Transcribe each line below word for word.

[Stored data]
--------------------------------

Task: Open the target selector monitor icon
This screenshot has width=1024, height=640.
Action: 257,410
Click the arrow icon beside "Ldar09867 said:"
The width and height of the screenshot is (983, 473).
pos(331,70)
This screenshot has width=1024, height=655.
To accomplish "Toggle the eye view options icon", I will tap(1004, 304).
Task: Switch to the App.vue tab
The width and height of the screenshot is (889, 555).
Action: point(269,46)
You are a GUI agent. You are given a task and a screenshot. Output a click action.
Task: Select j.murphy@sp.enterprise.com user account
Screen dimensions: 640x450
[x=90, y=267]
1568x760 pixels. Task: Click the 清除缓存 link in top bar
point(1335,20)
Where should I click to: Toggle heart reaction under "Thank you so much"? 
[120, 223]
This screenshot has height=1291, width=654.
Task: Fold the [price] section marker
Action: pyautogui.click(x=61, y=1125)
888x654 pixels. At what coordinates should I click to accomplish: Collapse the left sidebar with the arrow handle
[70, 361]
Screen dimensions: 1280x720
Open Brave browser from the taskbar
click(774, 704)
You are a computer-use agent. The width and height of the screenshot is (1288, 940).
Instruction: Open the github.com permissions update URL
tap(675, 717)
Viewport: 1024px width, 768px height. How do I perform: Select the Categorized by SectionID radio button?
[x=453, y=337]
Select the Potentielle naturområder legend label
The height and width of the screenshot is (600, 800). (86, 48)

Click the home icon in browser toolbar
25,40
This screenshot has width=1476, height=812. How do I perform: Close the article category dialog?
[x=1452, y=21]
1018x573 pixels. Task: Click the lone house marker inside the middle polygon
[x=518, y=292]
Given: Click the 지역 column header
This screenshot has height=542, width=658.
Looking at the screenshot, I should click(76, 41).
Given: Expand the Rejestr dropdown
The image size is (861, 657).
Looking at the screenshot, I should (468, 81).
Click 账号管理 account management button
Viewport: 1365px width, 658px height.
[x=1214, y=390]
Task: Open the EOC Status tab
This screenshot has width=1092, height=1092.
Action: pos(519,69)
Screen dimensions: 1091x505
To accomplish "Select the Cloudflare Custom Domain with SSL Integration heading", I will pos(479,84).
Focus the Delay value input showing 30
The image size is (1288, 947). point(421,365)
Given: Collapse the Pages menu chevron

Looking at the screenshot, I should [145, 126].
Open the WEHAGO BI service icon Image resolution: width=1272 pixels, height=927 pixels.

--------------------------------

== ANSWER SECTION ==
Task: Open the target selector monitor icon
This screenshot has width=1024, height=640.
Action: 257,410
Click the arrow icon beside "Ldar09867 said:"
The width and height of the screenshot is (983, 473).
pos(331,70)
This screenshot has width=1024, height=655.
To accomplish "Toggle the eye view options icon", I will tap(1004, 304).
Task: Switch to the App.vue tab
The width and height of the screenshot is (889, 555).
Action: point(269,46)
You are a GUI agent. You are given a task and a screenshot. Output a click action.
Task: Select j.murphy@sp.enterprise.com user account
Screen dimensions: 640x450
[x=90, y=267]
1568x760 pixels. Task: Click the 清除缓存 link in top bar
point(1335,20)
Where should I click to: Toggle heart reaction under "Thank you so much"? 
[120, 223]
This screenshot has height=1291, width=654.
Task: Fold the [price] section marker
Action: pyautogui.click(x=61, y=1125)
888x654 pixels. At what coordinates should I click to accomplish: Collapse the left sidebar with the arrow handle
[70, 361]
Screen dimensions: 1280x720
Open Brave browser from the taskbar
click(774, 704)
You are a computer-use agent. The width and height of the screenshot is (1288, 940).
Instruction: Open the github.com permissions update URL
tap(675, 717)
Viewport: 1024px width, 768px height. How do I perform: Select the Categorized by SectionID radio button?
[x=453, y=337]
Select the Potentielle naturområder legend label
The height and width of the screenshot is (600, 800). (86, 48)

Click the home icon in browser toolbar
25,40
This screenshot has width=1476, height=812. How do I perform: Close the article category dialog?
[x=1452, y=21]
1018x573 pixels. Task: Click the lone house marker inside the middle polygon
[x=518, y=292]
Given: Click the 지역 column header
This screenshot has height=542, width=658.
Looking at the screenshot, I should click(76, 41).
Given: Expand the Rejestr dropdown
The image size is (861, 657).
Looking at the screenshot, I should (468, 81).
Click 账号管理 account management button
Viewport: 1365px width, 658px height.
[x=1214, y=390]
Task: Open the EOC Status tab
This screenshot has width=1092, height=1092.
Action: pos(519,69)
Screen dimensions: 1091x505
To accomplish "Select the Cloudflare Custom Domain with SSL Integration heading", I will pos(479,84).
Focus the Delay value input showing 30
The image size is (1288, 947). point(421,365)
Given: Collapse the Pages menu chevron

Looking at the screenshot, I should [145, 126].
Open the WEHAGO BI service icon Image resolution: width=1272 pixels, height=927 pixels.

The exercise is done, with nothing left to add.